One additional reliable and relatively safe preliminary diagnostic tool
before attempting any invasive procedure is (FNAB) of the optic nerve
head, thoroughly discussed by Khan et. al.11 Though
not reported for the diagnosis of leukemic infiltration, FNAB has been
used for the diagnosis of other ophthalmologic issues. For example,
Shields and group presented a young girl with suspected optic disk
melanocytoma. They performed FNAB of the optic nerve head, which
confirmed there was no malignant transformation and guided further
treatment.12 In our case, cytopathology following FNAB
revealed very rare atypical cells, further adding to the suspicion of
ALL recurrence.
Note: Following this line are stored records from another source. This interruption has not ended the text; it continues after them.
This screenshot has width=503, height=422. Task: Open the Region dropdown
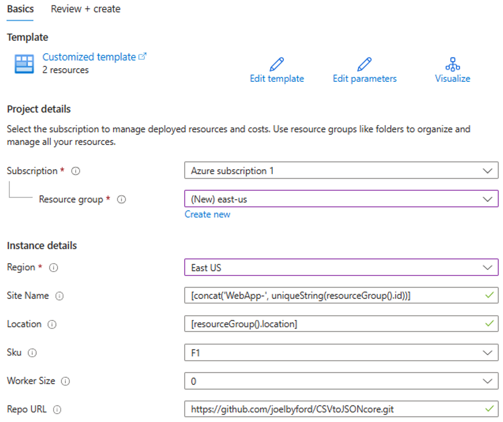coord(341,268)
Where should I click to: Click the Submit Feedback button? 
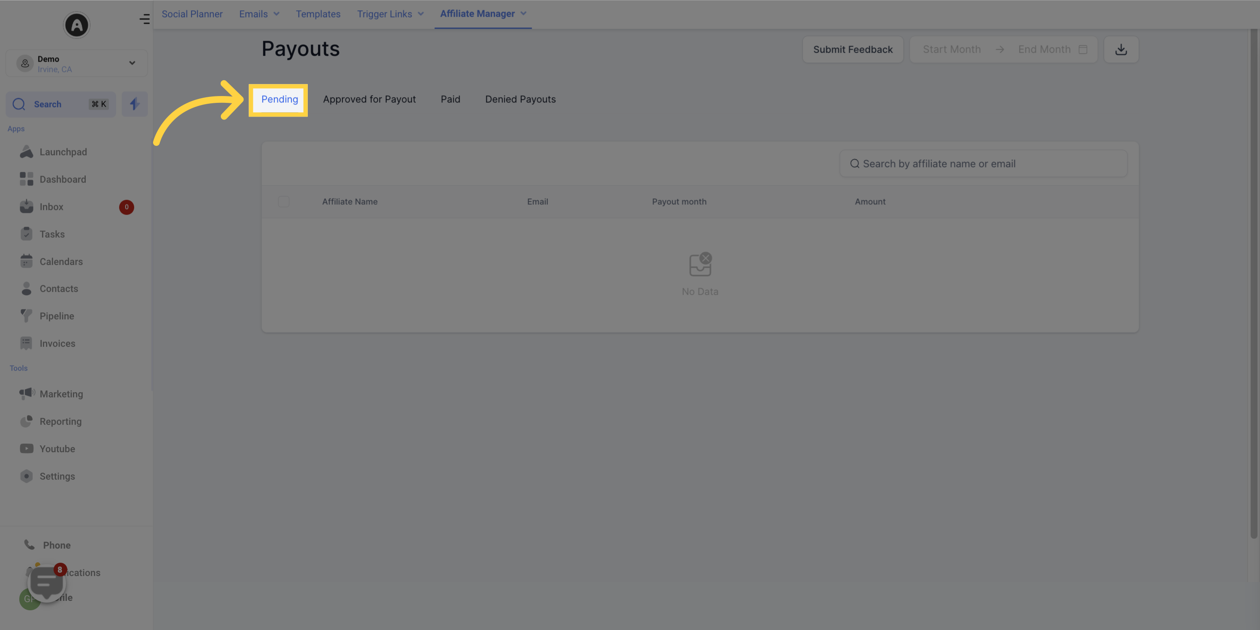pyautogui.click(x=852, y=49)
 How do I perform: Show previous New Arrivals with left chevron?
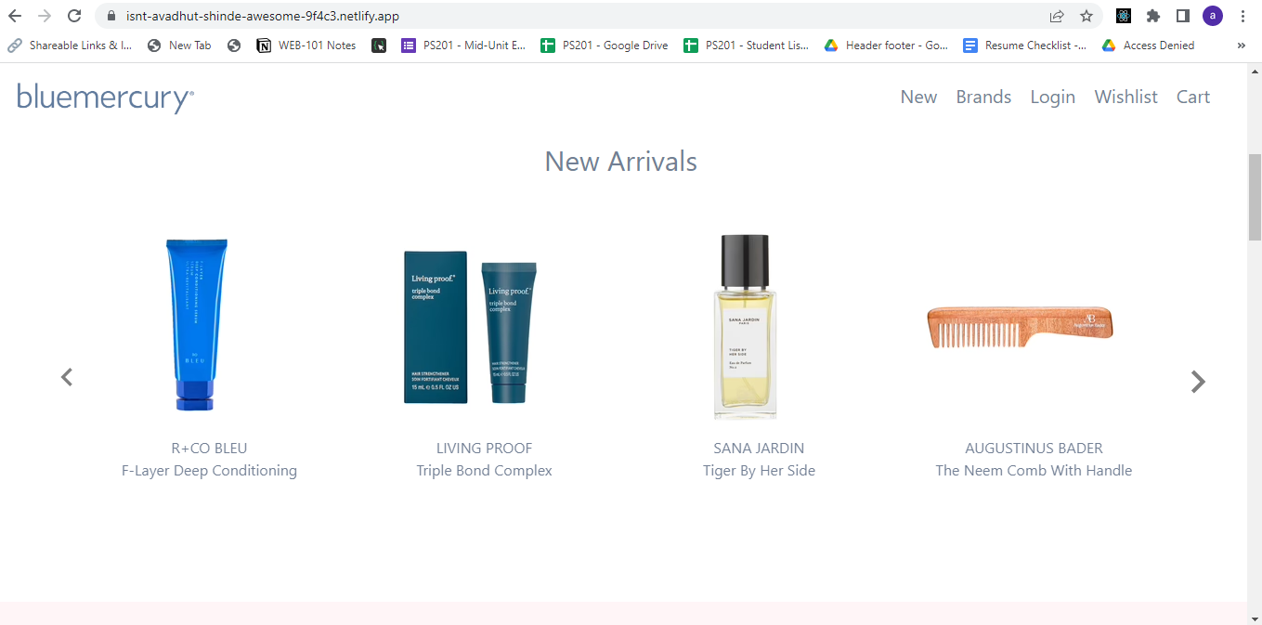tap(67, 377)
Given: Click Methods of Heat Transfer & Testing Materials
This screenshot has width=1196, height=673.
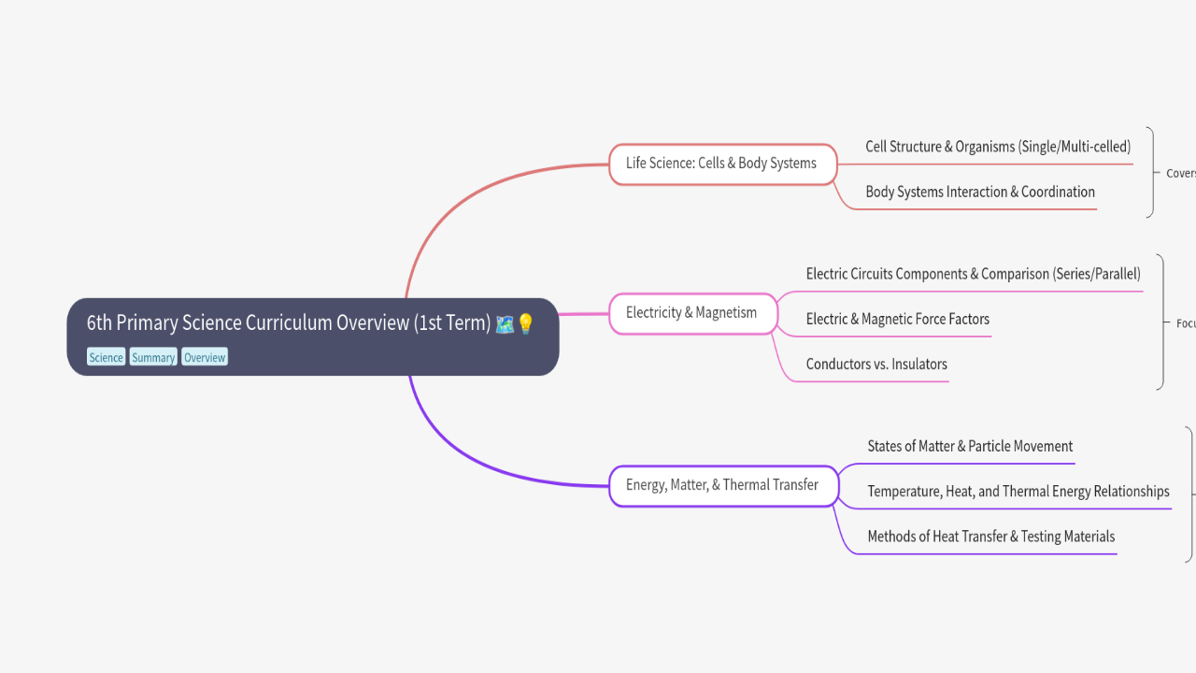Looking at the screenshot, I should click(x=990, y=536).
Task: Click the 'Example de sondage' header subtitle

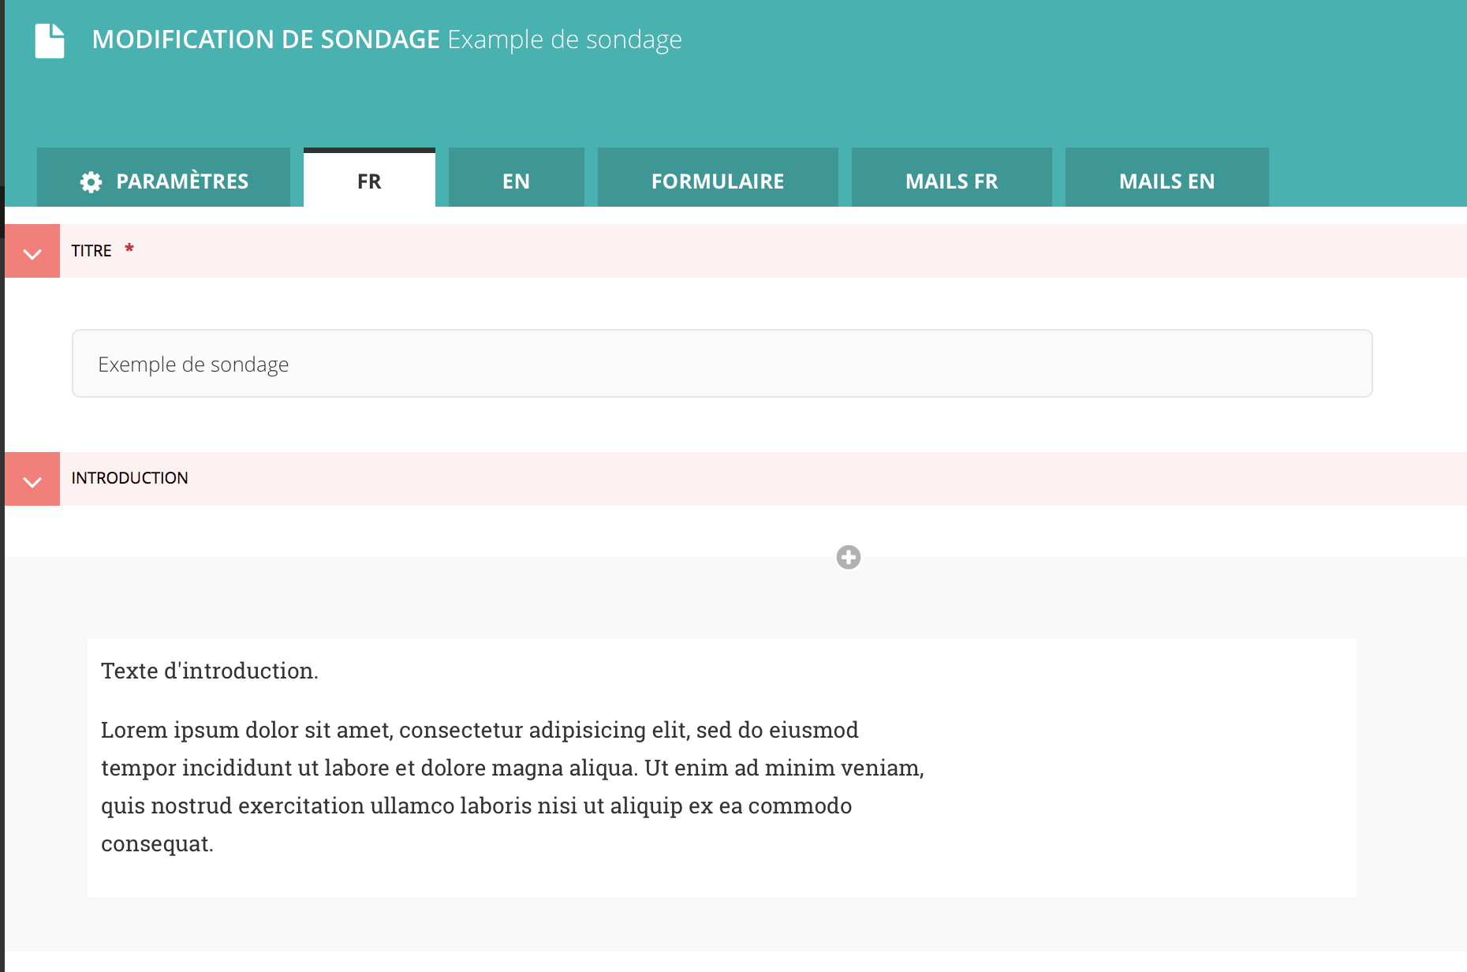Action: click(x=565, y=39)
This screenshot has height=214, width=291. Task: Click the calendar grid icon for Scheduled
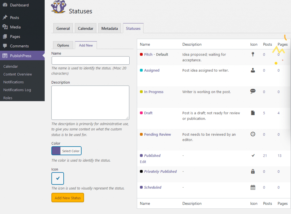tap(253, 187)
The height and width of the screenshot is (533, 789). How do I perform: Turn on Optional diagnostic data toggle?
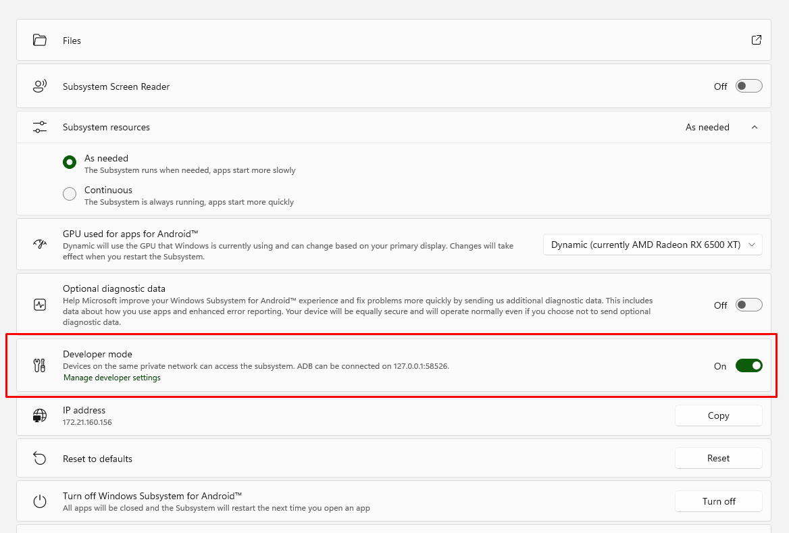pyautogui.click(x=748, y=305)
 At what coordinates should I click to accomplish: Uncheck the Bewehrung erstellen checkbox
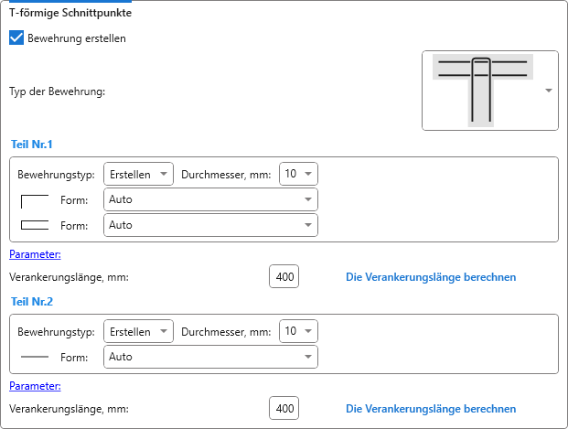[x=16, y=38]
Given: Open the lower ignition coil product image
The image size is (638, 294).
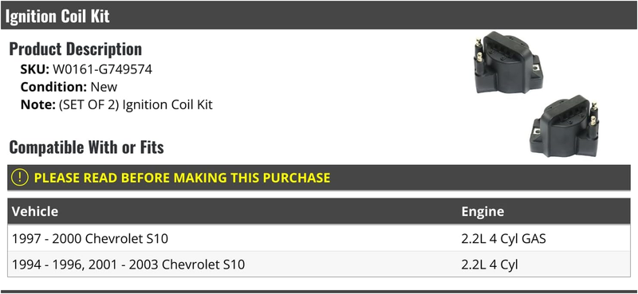Looking at the screenshot, I should (x=564, y=126).
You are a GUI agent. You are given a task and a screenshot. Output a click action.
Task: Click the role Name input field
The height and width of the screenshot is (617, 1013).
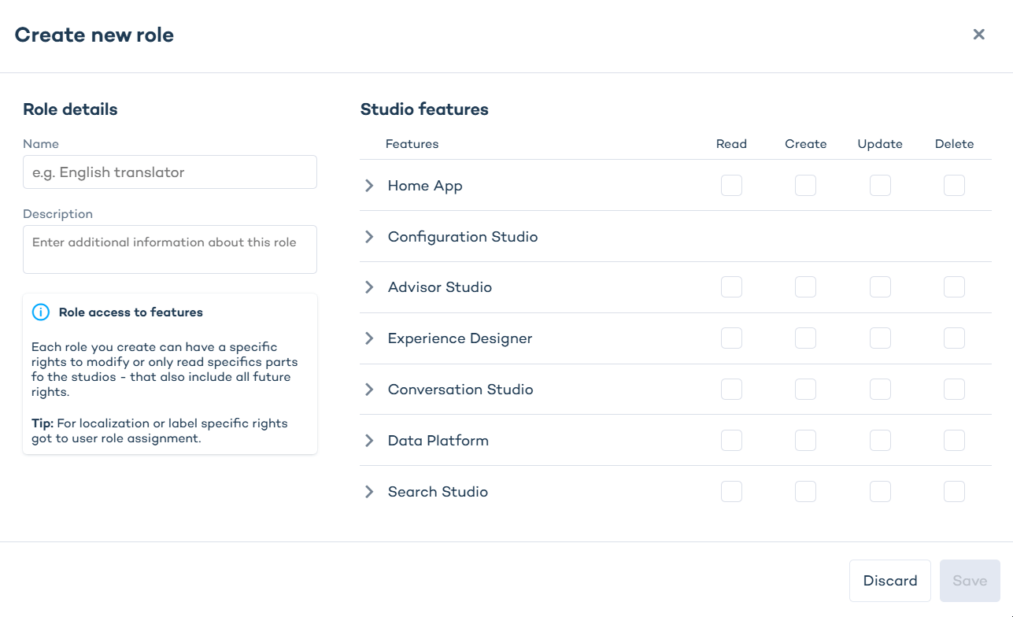[x=169, y=172]
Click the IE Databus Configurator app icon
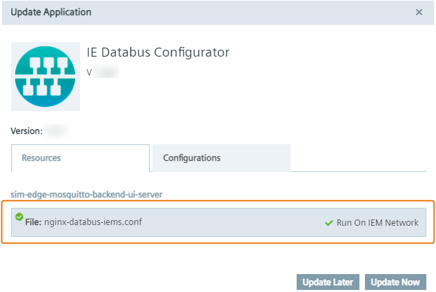Screen dimensions: 436x292 (46, 77)
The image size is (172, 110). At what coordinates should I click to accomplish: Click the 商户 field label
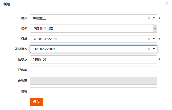click(x=24, y=18)
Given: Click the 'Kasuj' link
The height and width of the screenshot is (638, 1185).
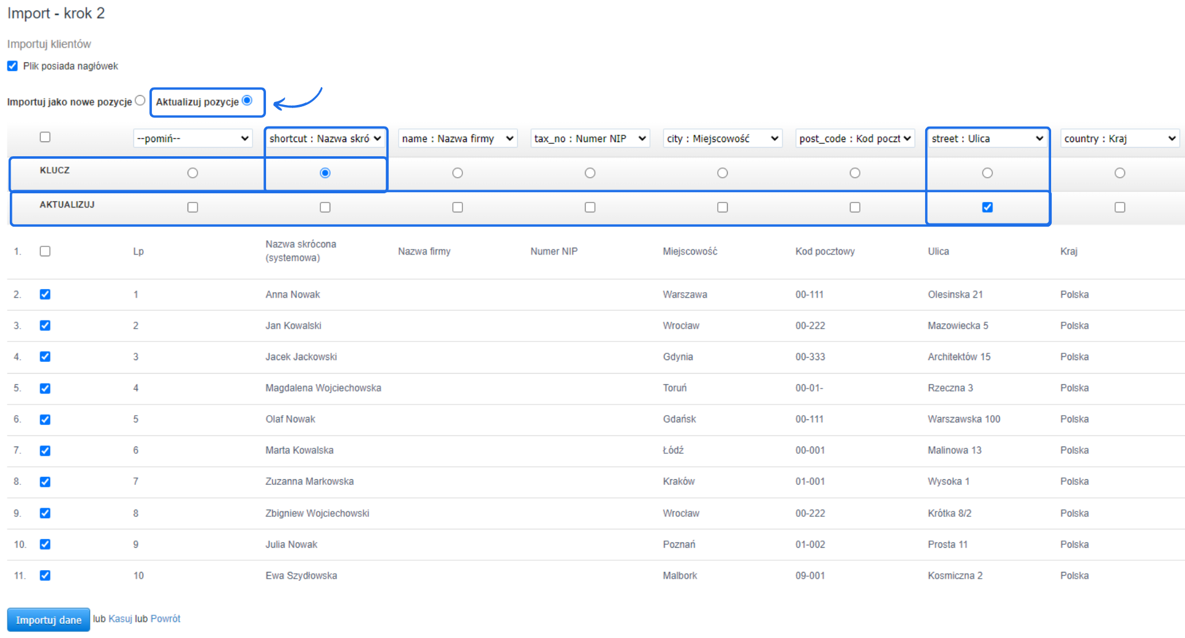Looking at the screenshot, I should (x=120, y=619).
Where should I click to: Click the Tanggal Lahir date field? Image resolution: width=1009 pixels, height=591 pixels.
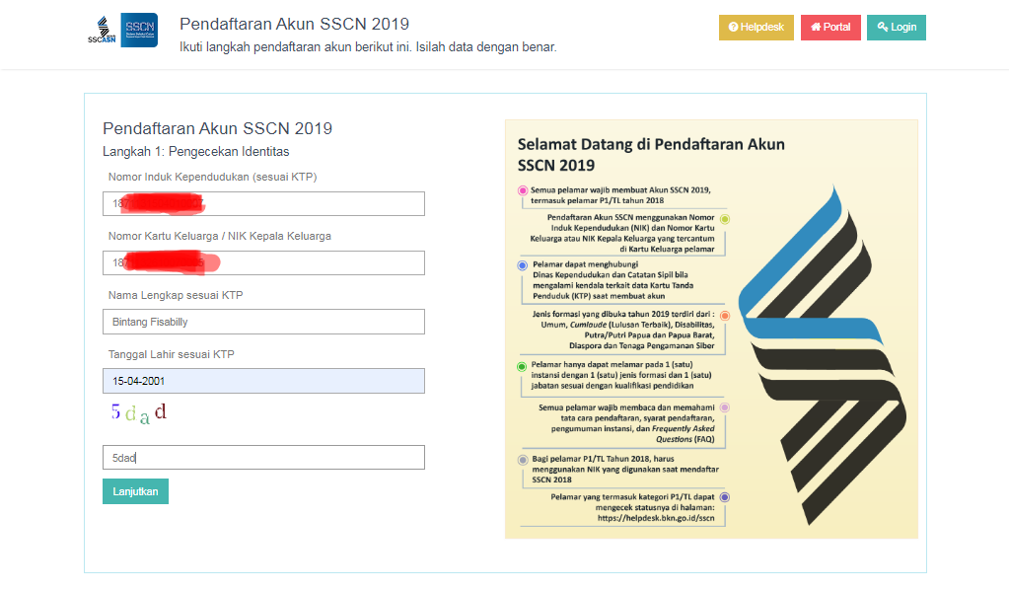point(263,381)
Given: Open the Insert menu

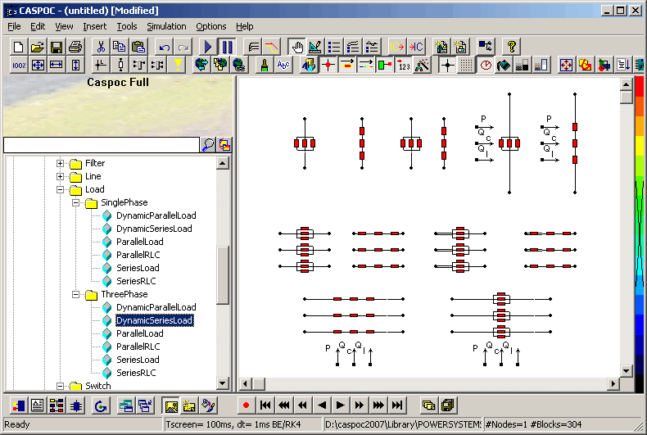Looking at the screenshot, I should [x=94, y=26].
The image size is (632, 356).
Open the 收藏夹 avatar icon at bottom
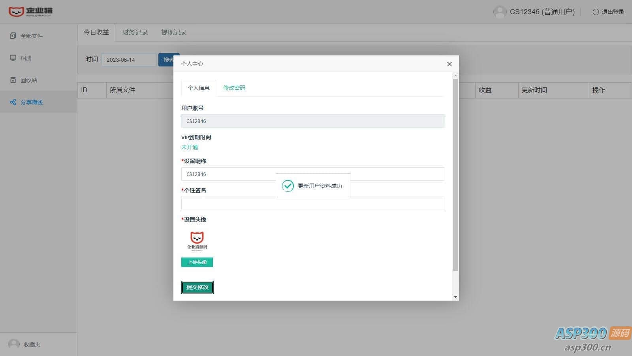(x=14, y=344)
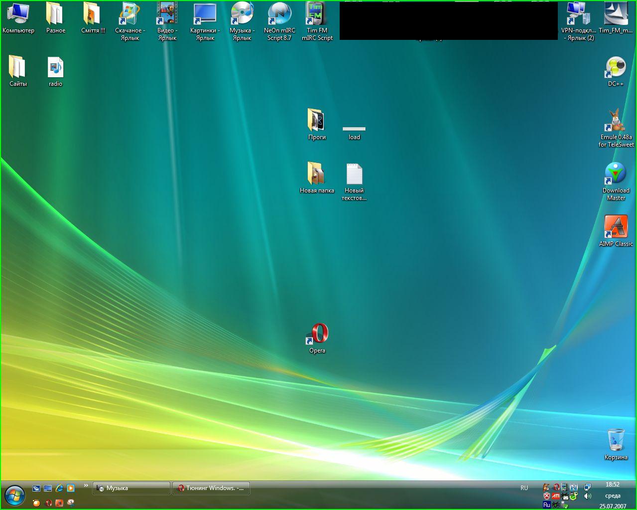Select the NeOn mIRC Script 8.7 shortcut
The image size is (637, 510).
point(279,14)
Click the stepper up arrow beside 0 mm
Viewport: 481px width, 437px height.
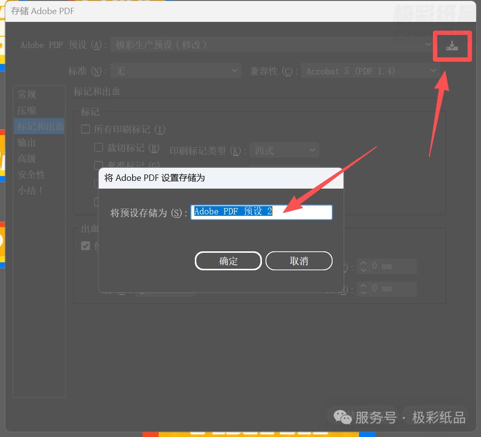(363, 263)
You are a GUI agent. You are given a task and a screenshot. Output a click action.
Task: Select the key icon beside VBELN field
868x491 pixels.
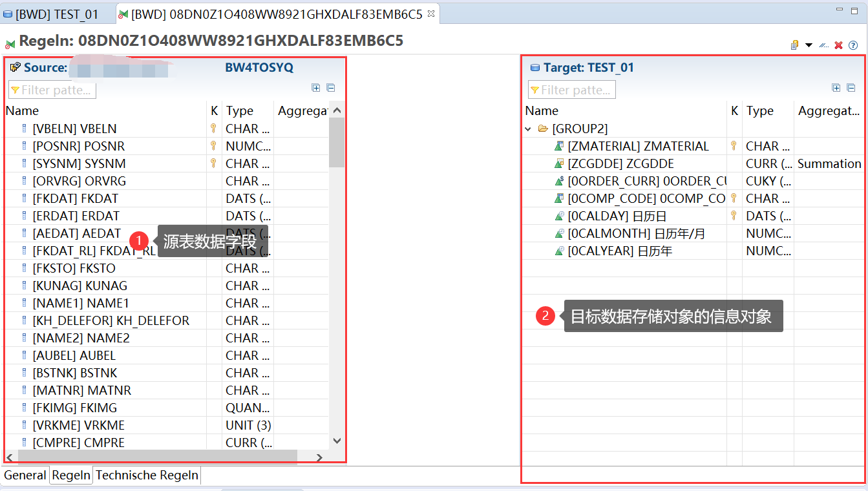click(x=213, y=128)

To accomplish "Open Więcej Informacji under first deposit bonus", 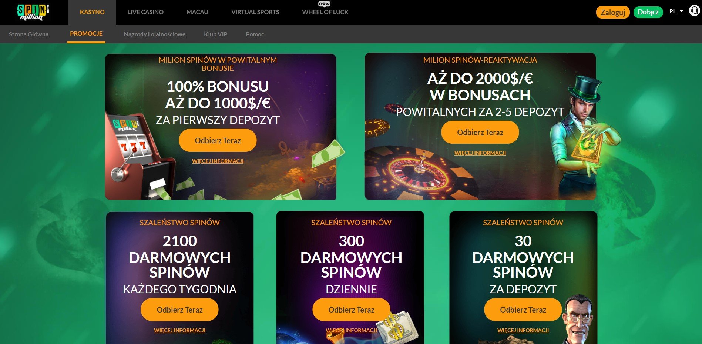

Definitive diagnosis was ultimately achieved on
transconjunctival optic nerve biopsy, which was essential in identifying
antigens like CD19 that could serve as therapeutic targets for chimeric
antigen receptor (CAR) T-cells, or monoclonal antibodies such as the
bispecific T-cell engager, blinatumomab.
Various approaches to optic nerve biopsy have been described in the
literature, such as the transconjunctival
approach.10,13 However, only a few other groups of
investigators have discussed the diagnosis of ALL optic nerve
infiltration via transconjunctival biopsy.5,10 In our
case, the transconjunctival approach yielded conclusive results that
supported the suspected diagnosis.
Prompt diagnosis and treatment of leukemic optic nerve infiltration is
crucial to optimizing patient outcomes by preventing blindness and
promoting long-term survival.9 The process
necessitates multiple diagnostic tools including clinical exam, MRI, LP,
BM, FNAB, and transconjunctival optic nerve biopsy. All clinicians,
especially ophthalmologists, should recognize the potential for leukemic
recurrence, especially in rare locations such as the optic nerve.
Diagnosis of optic nerve impairments can be difficult, especially if the
patient has a confounding medical background.